Les systèmes photovoltaïques utilisent l'énergie la mieux répartie dans le monde : la lumière du soleil. Les champs se couvrent petit à petit de panneaux solaires. Malgré un bilan environnemental global incontestablement positif, les centrales photovoltaïques au sol auront forcément des impacts en terme de développement durable. Mais quels seront-ils ?

" L’ambition de la France est (…) de bâtir une véritable industrie solaire ". Aujourd'hui, des dizaines de projets de champs photovoltaïques sont en cours d'élaboration partout dans l'hexagone. Mais pour Bernard Cressens, conseiller à la direction de WWF, une des craintes concernant les parcs photovoltaïques au sol réside dans la possible concurrence avec les espaces naturels et les productions agricoles.
Un problème qui rappèle celui des biocarburants
La montée en puissance des agrocarburants qui avait entraîné des " émeutes de la faim " en 2008 a montré les risques de conflits entre les usages alimentaires et énergétiques des sols cultivés. Le syndicat des Jeunes Agriculteurs s'inquiète de voir des centrales photovoltaïques au sol implantées sur des champs cultivable : " cela entraînera une spéculation foncière et privera à terme les jeunes agriculteurs de leur principal outil de production, la terre ". Il faut dire que les entreprises guettent, à l'image de Langa Solar, spécialisée dans les équipements photovoltaïques, qui a généré 11 millions d'euros de chiffre d'affaire en 2009 et qui a aujourd'hui une dizaine de projets de champs photovoltaïques en cours d'élaboration ou en discussion.

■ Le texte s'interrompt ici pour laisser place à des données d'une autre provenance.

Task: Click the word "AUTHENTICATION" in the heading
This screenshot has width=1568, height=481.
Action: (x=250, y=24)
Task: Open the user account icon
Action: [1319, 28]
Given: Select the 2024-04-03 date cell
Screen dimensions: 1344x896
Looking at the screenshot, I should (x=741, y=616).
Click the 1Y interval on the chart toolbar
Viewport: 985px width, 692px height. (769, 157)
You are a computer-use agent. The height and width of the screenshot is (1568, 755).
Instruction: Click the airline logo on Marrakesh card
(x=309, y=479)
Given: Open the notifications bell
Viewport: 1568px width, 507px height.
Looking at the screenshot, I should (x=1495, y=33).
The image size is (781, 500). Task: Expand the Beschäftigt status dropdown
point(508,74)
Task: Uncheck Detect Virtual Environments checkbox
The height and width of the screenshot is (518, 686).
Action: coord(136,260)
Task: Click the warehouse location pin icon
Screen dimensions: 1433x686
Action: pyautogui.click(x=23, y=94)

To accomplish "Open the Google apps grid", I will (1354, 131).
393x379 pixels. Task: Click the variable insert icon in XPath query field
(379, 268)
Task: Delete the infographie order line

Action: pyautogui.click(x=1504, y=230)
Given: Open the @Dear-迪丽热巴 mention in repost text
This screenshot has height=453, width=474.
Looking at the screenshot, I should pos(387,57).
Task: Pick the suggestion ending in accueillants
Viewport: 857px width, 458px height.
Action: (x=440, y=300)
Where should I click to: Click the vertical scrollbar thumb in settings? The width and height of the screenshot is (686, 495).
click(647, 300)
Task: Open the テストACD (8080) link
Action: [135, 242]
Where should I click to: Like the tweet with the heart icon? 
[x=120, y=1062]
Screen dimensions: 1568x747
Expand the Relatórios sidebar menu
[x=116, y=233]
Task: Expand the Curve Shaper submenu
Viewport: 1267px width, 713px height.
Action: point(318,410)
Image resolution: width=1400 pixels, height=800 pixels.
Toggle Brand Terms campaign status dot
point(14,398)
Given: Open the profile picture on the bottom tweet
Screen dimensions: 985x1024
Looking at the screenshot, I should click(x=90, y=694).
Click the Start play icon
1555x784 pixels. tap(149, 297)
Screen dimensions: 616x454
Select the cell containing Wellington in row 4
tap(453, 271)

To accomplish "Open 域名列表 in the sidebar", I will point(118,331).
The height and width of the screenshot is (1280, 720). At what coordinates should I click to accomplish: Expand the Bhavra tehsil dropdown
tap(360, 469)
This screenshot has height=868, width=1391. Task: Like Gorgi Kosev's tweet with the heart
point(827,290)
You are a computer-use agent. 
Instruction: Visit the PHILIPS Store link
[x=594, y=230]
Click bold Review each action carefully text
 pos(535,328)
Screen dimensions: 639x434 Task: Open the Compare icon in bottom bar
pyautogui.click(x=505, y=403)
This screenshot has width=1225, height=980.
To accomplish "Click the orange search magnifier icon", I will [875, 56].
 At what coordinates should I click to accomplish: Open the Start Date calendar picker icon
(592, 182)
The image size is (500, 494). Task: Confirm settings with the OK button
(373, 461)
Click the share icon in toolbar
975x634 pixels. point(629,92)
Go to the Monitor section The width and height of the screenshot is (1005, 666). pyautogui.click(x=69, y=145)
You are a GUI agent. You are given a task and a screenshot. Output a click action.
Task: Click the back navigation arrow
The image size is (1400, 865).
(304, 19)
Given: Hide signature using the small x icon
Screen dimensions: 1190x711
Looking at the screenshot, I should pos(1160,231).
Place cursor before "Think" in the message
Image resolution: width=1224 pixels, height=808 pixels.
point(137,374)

Clôtures contre biodiversité
Pour des questions d'assurance, l’ensemble des parcs photovoltaïques doivent être clôturés. Mais cela pose le problème des déplacements de la faune sauvage. Même s'ils ne peuvent légalement pas être construits sur des espaces naturels protégés, leur impact sur des écosystèmes " banals " peut être non-négligeable. Des couloirs écologiques doivent donc être mis en place. Les associations de protection de l'environnement, notamment CLER et WWF, sont en faveur de systèmes mixtes, c'est à dire " qui allient le photovoltaïque avec une gestion intéressante du sol. Par exemple, contribuer à la défense d’un secteur en difficulté comme l’apiculture, et favoriser le processus de pollinisation grâce à la culture de plantes médicinales entre les panneaux ".
Se préparer au recyclage
Il faut reconnaître les efforts soutenus et permanents de l'industrie photovoltaïque pour diminuer ses impacts sur l’environnement. Pour Raphaël Claustre, directeur de l'association CLER de protection de l'environnement spécialisé dans les énergies, " en ce qui concerne la filière au sol, le plus dur sera de récupérer les panneaux usagés sur des milliers de tous petits sites. Les panneaux utilisés pour les surfaces importantes contiennent généralement des métaux lourds plus polluants et moins chers que les petits sites, mais étant donné leur taille, on ne peut pas les oublier. Ils seront donc intégralement recyclés. Mais étant donné leur 20 à 30 ans d'existence, nous ne sommes pas encore face au problème du devenir des composants. Les industriels ont donc le temps de s'y préparer, c'est ce qu'ils font. "
Une énergie prometteuse
A l'image de nombreuses associations, le WWF est favorable aux énergies renouvelables de manière générale, mais préconise de " positionner les parcs photovoltaïques dans des zones où il y a peu de concurrence d'usage, comme les friches industrielles, les zones déjà polluées ou celles dont la biodiversité ne serait pas impacté négativement. " Pour le directeur de CLER, les impacts des panneaux solaires peuvent même être " positifs pour l'environnement. Déjà, cela réduit la production électrique polluante, mais d'autres impacts positifs peuvent se greffer. Par exemple, en Allemagne, un ancien site de l'armé rouge remplit de pollution en armement a été récupéré pour produire du photovoltaïque. En contrepartie, le site a dû être dépollué. Si comme aucune énergie, le photovoltaïque n'est pas aujourd'hui totalement propre, la recherche doit continuer, pour que nous disposions d'un bouquet d'énergies renouvelables."
Nous avons eu sur Facebook un internaute soulignant le fait que le photovoltaïque ne produit de l'énergie que 6h par jour.
Bernard Cressens, conseiller à la direction de WWF, explique que le photovoltaïque, comme l'éolienne ou même le charbon, dépendent du temps pour produire de l'énergie. 6h, c'est en effet la moyenne du temps d'ensoleillement par jour sous nos latitudes. Seule l'énergie nucléaire n'est pas dépendante du climat.